19日の日経平均は続伸。終値は263円高の40003円。米国株の上昇は好感できず、前日に4桁高となった反動で寄り付きは3桁の下落。前場ではマイナス圏で方向感に欠ける動きが続いた。300円超下げる場面もあったが、39500円を割り込んだところでは切り返し、前引け(39596円)では39500円を上回った。
後場に入って日銀が金融政策の結果を公表。マイナス金利の解除、長短金利操作(イールドカーブ・コントロール:YCC)の撤廃、ETFおよびREITの買い入れ終了などが決定された。内容自体は事前の観測報道で織り込みが進んでいたが、結果発表直後は強弱感が入り交じり、プラス圏とマイナス圏を行き来した。しかし、前場同様に39500円より下では買いが入ったことで、次第にプラス圏が定着。13時台半ば辺りからは値動きも落ち着き、上げ幅を3桁に広げた。14時以降は39900円近辺でのもみ合いが長く続いたが、引けにかけてもうひと伸びがあり高値引け。3月6日以来、9営業日ぶりに終値で40000円を上回った。
東証プライムの売買代金は概算で5兆2000億円。業種別では不動産、鉱業、輸送用機器などが大幅上昇。下落は海運、医薬品、銀行の3業種のみとなった。デフレ脱却期待から不動産株が後場に入って買いを集めており、住友不動産や東京建物が急伸。半面、三菱UFJや三井住友など銀行株は前場では買われていたものの、日銀会合の結果発表で目先の材料出尽くし感が強まり、後場に入ってマイナス圏に沈んだ。
東証プライムの騰落銘柄数は値上がり1250/値下がり366。レーザーテックが3%を超える上昇。日銀会合の結果が出てきた後にドル円は150円台に乗せたことから、トヨタ、三菱自、マツダなど自動車株に買いが入った。香港投資ファンドの買い増しが判明した熊谷組が大幅上昇。通期の純利益見通し引き上げや復配を発表した西菱電機が後場に値を飛ばしてストップ高となった。
一方、前日に急落した東電HDは売りが止まらず2%を超える下落。川崎汽船など海運株が後場に入って値を崩した。ファストリ、アドバンテスト、三井E&Sなどが軟調。月次を材料に神戸物産が大幅安となった。通期で最終赤字に転落する見込みとなったマイクロ波化学は、売りが殺到してストップ安比例配分となった。

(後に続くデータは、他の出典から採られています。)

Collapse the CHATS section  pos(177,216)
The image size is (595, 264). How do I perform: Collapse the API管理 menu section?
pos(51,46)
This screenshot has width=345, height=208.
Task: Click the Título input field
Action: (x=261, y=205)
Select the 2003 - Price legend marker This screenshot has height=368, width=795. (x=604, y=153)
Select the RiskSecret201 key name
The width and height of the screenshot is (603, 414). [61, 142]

日経平均は続伸。日銀は大きな政策の転換を決定したが、事前の織り込みが十分進んでいたことから、マーケットは無難に結果を消化した。きのう4桁高となったことを踏まえると、きょうはプラスで終えたこと自体が強いが、引けにかけてはきっちり節目の4万円を超えてきた。日経平均よりも動きが良かったTOPIXは昨年来高値を更新している。
日銀が大規模緩和政策を止めることは2024年の日本株を見る上で大きなリスクになるかと思われたが、少なくとも決定自体はポジティブに受け止められた。事前のメディア観測をノイズとして遮断した場合、1月会合のメッセージから今回の決定はやや唐突にも映る。それでも、マイナス金利解除だけでなく、YCC撤廃やETFの買い入れ終了など、どこかでは実施した方が良いとみられていたことを一気に片づけた。今の日銀はメディアの扱いにも長けており、海外投資家の日本に対する評価がもう一段上がりそうな印象がある。

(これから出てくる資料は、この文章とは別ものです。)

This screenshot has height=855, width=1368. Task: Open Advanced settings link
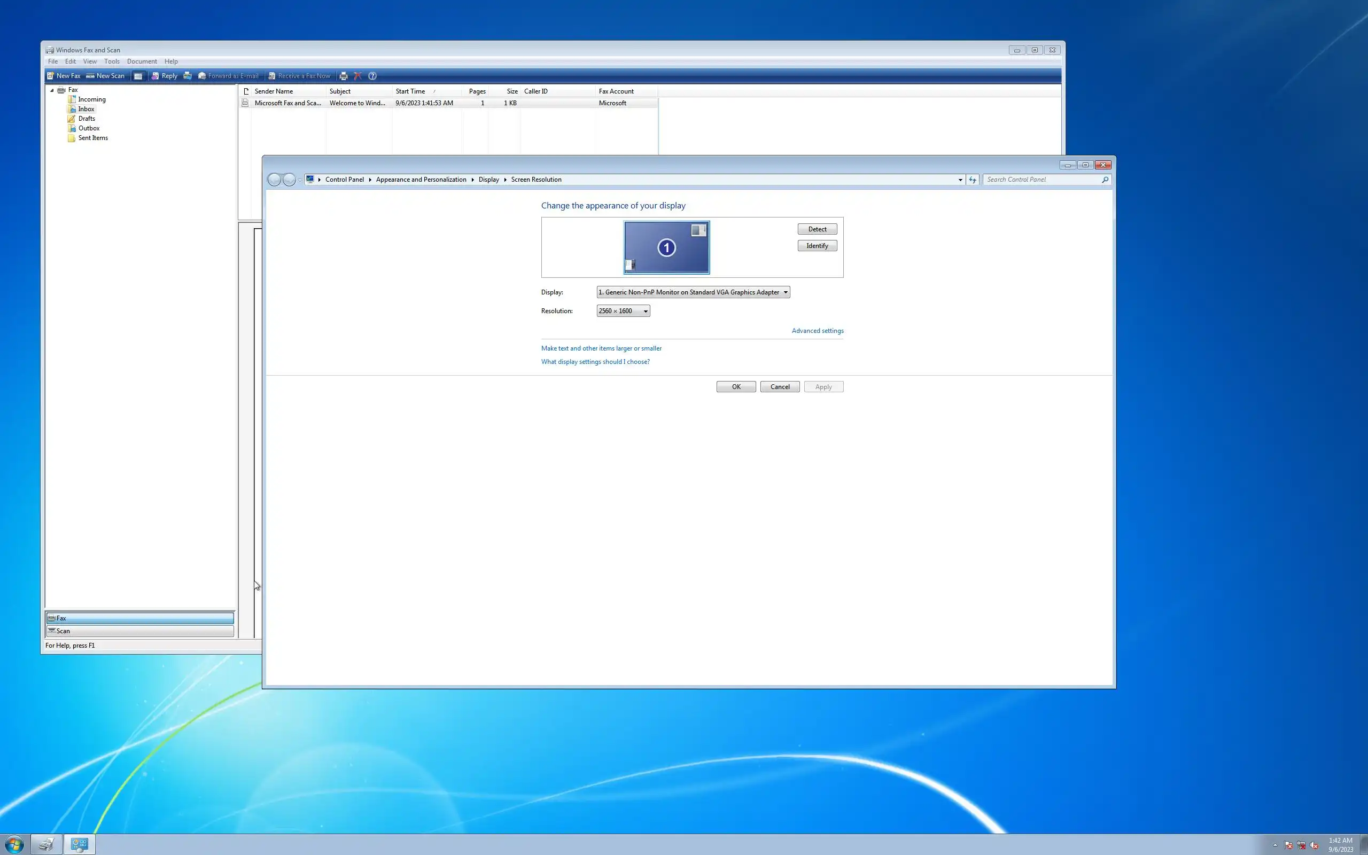(x=817, y=331)
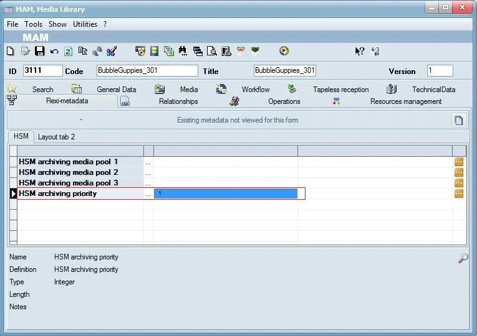Switch to the Layout tab 2 tab

tap(56, 136)
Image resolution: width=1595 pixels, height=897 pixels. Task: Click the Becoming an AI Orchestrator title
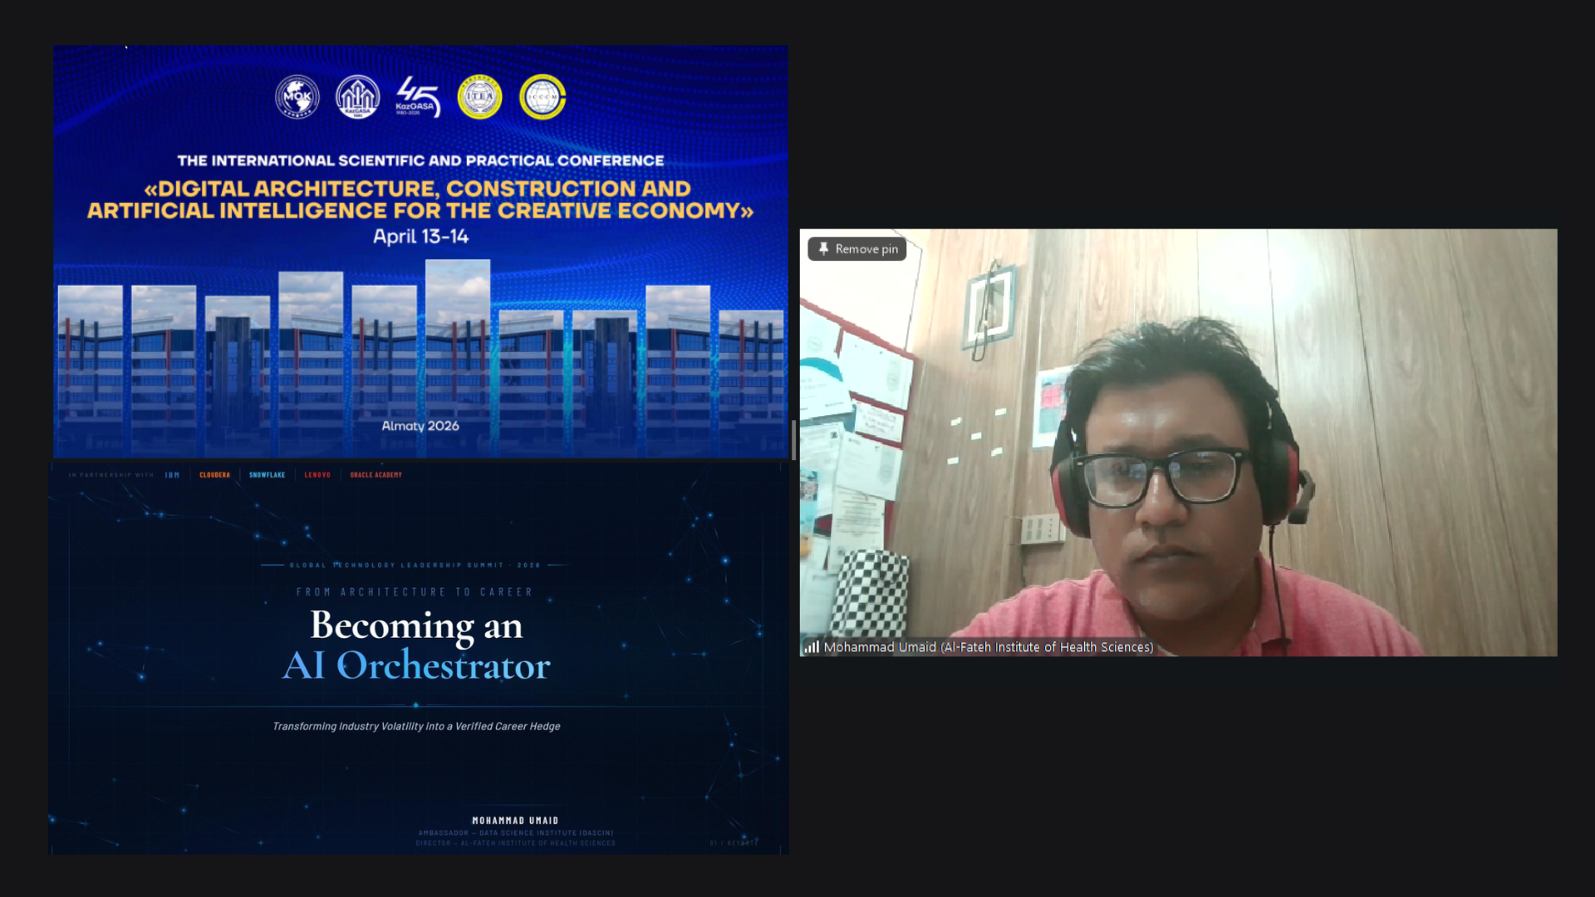(x=416, y=645)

東京市場はあすは休場で、木曜21日はFOMCの結果を消化する。FOMCに関しては政策金利の据え置きが確実とみられており、その点での波乱要素は少ない。先の利下げ時期が後ずれするとの見方が強まった場合には、長期金利が上昇して米国株安につながる懸念があり、それをFRBメンバーのFF金利見通し(ドットプロット)や声明文、パウエル議長の会見のトーンなどから推し量ることになる。
日本株を見る上では米長期金利が上昇しない方が好ましいが、大幅な上昇とならなければネガティブな反応は限定的となりそうだ。米金利が上昇すればバリュー株が選好されやすくなるし、ドル円は円安(ドル高)に振れる公算が大きい。利下げへの期待が高まって米金利が低下すれば、半導体株を中心にグロース株に買いが入ると見込まれる。今週は休場を挟んで前半が日本、後半が米国の金融政策にスポットが当たるスケジュールだが、前半は非常に良い形で終えた。休場明けの一段高に期待したい。